Tarefa escrita A = Converta numa lista numerada as linhas dos registos, desde o início dos registos até à linha que contém "point(492,92)", inclusive, sem as linhas em branco.

━━━ Texto do documento

20.º Jazz ao Centro: Rodrigo Brandão com Sun Ra Arkestra, 23 de Setembro de 2022

20.º Jazz ao Centro: Rodrigo Brandão com Sun Ra Arkestra

Primeiro dia, vinte anos

texto: Gonçalo Falcão / fotografia: João Duarte

Coimbra diz-se ser uma cidade cultural. Mas a verdade é que nos anos 2000, para além do folclore académico (e da melhor estação de rádio do país) nem sempre acontecia muita coisa na “Cidade do Conhecimento”. Foi a vontade de fazer acontecer que ditou que Coimbra deveria ter um festival de jazz, estreado no 18 de janeiro de 2003. Surge o primeiro festival de jazz de Coimbra, numa altura em que a cidade se preparava para anunciar o programa que a celebrava como Capital Nacional da Cultura. Vinte anos depois, o primeiro concerto da edição deste ano do Jazz ao Centro aconteceu no Salão Brazil e faz o festival cumprir duas décadas. Quisemos estar presentes. Aqui fica.

 

Rodrigo Amado

Foi uma realização conjunta de um grupo de pessoas e o sucesso do trabalho coletivo acabou por as manter associadas naquilo que formalizaram como: Jazz ao Centro Clube. Pedro Rocha Santos é uma das figuras centrais destes primeiros anos (e a quem muito devemos, incluindo a existência da jazz.pt), Para além dele, outros coimbrões como João Pedro Viegas, Francisco Neves, Mário Pais de Sousa, Paulo "Balhau" Pereira, Manuel Pissarro e muitos mais ajudaram a erguer uma história que está por contar, mas que cada vez mais faz por merecer que se conte.

━━━━━━

Tarefa escrita B =
Responda, com base no texto sobre o festival Jazz ao Centro, às seguintes perguntas:
(i) Em que data se estreou o festival de jazz de Coimbra?
(ii) Em que espaço aconteceu o primeiro concerto da edição deste ano?
(iii) Com que nome foi formalizada a associação do grupo de pessoas que realizou o festival?

━━━ Registos da tarefa

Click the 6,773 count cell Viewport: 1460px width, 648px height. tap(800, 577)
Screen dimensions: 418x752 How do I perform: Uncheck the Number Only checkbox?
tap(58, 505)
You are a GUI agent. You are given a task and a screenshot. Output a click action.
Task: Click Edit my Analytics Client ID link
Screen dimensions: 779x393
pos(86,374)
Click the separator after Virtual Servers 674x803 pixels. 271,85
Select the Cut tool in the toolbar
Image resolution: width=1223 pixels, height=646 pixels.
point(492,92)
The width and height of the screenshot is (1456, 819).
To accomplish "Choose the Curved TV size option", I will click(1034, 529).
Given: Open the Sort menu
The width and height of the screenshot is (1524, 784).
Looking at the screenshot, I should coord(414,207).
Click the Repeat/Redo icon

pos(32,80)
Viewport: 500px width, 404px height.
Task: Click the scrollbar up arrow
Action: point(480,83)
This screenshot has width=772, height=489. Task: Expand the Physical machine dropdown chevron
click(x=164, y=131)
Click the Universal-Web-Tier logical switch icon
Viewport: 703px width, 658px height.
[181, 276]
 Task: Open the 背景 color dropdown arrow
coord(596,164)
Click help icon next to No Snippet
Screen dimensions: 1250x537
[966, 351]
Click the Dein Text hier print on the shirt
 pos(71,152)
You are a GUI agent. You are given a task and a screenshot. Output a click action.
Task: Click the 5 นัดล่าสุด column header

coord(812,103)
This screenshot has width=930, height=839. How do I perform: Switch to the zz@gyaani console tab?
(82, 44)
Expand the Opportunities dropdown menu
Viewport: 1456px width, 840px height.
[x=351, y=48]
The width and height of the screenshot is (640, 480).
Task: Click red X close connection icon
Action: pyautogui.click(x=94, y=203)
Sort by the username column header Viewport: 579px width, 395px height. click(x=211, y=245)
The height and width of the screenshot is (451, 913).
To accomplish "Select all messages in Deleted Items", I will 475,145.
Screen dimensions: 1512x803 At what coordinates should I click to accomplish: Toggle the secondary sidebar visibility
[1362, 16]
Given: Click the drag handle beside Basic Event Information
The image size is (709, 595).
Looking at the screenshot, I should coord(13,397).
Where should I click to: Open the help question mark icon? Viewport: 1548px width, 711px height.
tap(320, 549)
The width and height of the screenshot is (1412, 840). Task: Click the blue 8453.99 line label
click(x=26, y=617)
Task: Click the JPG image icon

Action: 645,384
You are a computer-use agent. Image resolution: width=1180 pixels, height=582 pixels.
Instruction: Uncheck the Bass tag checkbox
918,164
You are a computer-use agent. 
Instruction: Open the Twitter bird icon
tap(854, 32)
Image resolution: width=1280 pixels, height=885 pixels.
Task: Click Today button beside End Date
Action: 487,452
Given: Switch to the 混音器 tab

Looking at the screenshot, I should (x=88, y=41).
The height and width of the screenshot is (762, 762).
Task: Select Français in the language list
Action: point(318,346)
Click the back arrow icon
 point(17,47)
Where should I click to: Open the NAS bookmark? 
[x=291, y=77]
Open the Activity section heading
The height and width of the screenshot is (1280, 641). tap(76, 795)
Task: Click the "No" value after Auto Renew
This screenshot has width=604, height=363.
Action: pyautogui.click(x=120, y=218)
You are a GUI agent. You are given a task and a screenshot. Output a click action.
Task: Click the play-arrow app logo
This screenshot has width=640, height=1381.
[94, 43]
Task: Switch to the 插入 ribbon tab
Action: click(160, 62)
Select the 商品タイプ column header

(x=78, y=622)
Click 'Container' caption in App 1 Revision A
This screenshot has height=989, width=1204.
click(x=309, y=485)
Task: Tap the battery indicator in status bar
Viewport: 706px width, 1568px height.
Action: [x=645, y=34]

━━━━━━

Resultado do exercício A =
1. Click the 6,773 count cell Viewport: 1460px width, 648px height. tap(800, 577)
2. Screen dimensions: 418x752 How do I perform: Uncheck the Number Only checkbox?
3. tap(58, 505)
4. You are a GUI agent. You are given a task and a screenshot. Output a click action.
5. Task: Click Edit my Analytics Client ID link
6. Screen dimensions: 779x393
7. pos(86,374)
8. Click the separator after Virtual Servers 674x803 pixels. 271,85
9. Select the Cut tool in the toolbar
10. Image resolution: width=1223 pixels, height=646 pixels.
11. point(492,92)

Resultado do exercício B =
(i) A 18 de janeiro de 2003.
(ii) No Salão Brazil.
(iii) Jazz ao Centro Clube.